A surge in users claiming tax refunds overwhelmed a pair of routers in July last year, crippling ATO Online and the myGov online services portal for 16 hours.
The outage, which affected services from both the Australian Taxation Office and Services Australia, took place on July 12 2019, creating problems for those trying to submit their tax returns early.
Multiple systems, including ATO Online, the business and tax agent portals and the SBR2 reporting gateway, were either forced offline or severely degraded for more than 16 hours.
At the time, Services Australia declined to answer iTnews questions on the cause of the outage.
But a summary of the outage, provided by the ATO in response to answers to questions on notice from recent budget estimates, has now shed light on the incident.
The report reveals the “likely cause [of the data centre network fault that resulted in the outage] was increased network traffic”.
This was also found to be the cause of the outage by Services Australia, though it has refused to release any details about the cause, citing security concerns.
“There was a significant increase in user demand on myGov services in July 2019, above forecasted demand predicted for the end of the financial year period,” Services Australia said in a separate answer.
One possible reason for this was the surge in early tax returns to take advantage of the government's generous 2019 tax refund.
The ATO traced the fault back to two routers supporting a legacy Teradata environment, which it was waiting until after tax time to decommission, as a “network wide outage” was required.
As a result of the July outage, however, the agency has already begun to decommission the routers, with the Teradata environment to follow between January and April 2020.
“The ATO data centre network supports numerous systems, including Teradata environments, these environments are scheduled to be refreshed in 2020,” the agency said.

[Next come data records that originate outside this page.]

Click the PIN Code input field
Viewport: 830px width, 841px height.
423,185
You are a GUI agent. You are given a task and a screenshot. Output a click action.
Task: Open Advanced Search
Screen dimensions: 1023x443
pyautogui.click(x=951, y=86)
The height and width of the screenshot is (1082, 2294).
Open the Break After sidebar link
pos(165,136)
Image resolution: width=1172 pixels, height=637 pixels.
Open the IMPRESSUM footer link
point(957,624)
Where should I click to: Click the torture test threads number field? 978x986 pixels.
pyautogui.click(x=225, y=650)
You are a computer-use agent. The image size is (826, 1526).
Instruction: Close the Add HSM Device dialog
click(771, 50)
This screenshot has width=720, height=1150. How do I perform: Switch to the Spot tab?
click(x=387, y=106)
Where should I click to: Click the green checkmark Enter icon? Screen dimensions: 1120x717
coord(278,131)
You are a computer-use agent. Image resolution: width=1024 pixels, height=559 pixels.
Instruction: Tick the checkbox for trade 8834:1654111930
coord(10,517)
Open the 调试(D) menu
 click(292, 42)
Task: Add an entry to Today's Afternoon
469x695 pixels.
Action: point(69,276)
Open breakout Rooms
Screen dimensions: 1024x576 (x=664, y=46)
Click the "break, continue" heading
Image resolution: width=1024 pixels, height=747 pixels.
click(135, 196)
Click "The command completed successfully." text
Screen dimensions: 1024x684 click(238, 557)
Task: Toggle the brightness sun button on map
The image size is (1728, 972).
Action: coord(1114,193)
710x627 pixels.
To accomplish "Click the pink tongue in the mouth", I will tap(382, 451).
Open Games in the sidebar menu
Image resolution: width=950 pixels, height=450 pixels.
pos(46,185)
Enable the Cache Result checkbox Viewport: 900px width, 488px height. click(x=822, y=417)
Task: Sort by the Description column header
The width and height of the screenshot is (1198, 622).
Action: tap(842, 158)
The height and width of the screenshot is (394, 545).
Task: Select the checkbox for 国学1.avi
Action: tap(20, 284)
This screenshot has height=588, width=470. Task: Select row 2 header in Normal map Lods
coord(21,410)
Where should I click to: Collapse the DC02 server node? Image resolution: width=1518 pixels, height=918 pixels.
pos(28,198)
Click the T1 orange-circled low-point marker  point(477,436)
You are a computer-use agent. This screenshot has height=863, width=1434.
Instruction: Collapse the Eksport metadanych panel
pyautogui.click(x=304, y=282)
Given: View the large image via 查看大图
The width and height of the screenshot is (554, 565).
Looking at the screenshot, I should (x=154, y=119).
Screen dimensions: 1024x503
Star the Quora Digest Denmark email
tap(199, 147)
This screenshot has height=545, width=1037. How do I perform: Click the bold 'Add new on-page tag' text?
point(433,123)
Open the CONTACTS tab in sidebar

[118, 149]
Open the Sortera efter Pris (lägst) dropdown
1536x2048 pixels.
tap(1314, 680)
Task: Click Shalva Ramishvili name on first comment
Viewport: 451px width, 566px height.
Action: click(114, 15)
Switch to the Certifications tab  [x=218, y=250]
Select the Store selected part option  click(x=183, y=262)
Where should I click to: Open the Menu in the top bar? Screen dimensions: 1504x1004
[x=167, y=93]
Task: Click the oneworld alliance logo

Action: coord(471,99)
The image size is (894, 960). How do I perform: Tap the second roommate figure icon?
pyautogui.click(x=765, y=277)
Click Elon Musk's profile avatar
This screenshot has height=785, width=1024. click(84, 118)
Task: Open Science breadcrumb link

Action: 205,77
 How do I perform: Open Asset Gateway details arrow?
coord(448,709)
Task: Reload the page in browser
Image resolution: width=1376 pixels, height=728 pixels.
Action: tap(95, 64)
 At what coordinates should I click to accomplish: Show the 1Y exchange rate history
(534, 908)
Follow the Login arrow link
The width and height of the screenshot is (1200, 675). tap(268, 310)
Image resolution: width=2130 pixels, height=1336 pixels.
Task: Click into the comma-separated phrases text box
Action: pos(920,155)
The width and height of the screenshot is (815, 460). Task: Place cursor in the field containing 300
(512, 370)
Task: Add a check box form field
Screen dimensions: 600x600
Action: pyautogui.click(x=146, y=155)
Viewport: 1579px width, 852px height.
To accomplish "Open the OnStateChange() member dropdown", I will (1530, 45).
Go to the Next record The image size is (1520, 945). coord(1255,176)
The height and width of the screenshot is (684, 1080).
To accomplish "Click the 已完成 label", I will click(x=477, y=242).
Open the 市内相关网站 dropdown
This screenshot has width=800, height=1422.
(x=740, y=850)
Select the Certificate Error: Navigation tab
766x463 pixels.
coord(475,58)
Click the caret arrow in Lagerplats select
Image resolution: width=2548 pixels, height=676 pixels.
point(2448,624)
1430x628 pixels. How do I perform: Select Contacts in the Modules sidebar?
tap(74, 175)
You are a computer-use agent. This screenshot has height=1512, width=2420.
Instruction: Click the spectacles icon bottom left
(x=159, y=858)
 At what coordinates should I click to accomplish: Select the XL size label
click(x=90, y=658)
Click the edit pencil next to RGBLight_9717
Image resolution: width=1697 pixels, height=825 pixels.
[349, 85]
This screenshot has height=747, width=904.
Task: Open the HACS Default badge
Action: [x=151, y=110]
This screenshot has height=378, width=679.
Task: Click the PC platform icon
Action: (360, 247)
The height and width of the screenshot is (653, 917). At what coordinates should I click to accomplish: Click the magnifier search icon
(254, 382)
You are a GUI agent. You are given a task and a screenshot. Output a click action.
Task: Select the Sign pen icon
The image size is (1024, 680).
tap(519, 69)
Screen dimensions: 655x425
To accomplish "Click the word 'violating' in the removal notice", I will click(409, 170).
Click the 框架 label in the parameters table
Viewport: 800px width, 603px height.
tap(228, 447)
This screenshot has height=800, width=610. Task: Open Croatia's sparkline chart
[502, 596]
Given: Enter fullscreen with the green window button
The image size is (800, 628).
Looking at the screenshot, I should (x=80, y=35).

“It is suspected that the increased load on the current Teradata environment from incoming and outgoing network data resulted in an increased network load and caused network segments to become unstable.
“The instability impacted how network traffic was routed and resulted in constant route changes.
“This caused data packets to not be received correctly and resulted in several ATO systems experiencing intermittent network outages.”
With systems taking a minimum of 13 hours to restore, the ATO said the outage “highlighted the need for additional monitoring to identity impacts earlier and support faster diagnosis”.
The ATO has introduced a new monitoring system in the wake of the outage, which was ultimately resolved by rebooting the affected network devices.
The system, which was already under development when the incident occurred, is now being used to monitor “all planned features across all [network] devices”.
“This means that similar impact to the core network will be identified more quickly and monitoring plans adjusted accordingly,” the ATO said.
The agency also has plans to introduce an improved major incident management process from the end of January 2020.
It is using the outage as an opportunity to review its “current state data centre network architecture” for any residual risks.
The ATO secured $70 million to begin preparations for its planned data centre move in the April budget, as well as $151 million to improve data storage and security system resilience in the recent mid-year economic and fiscal outlook.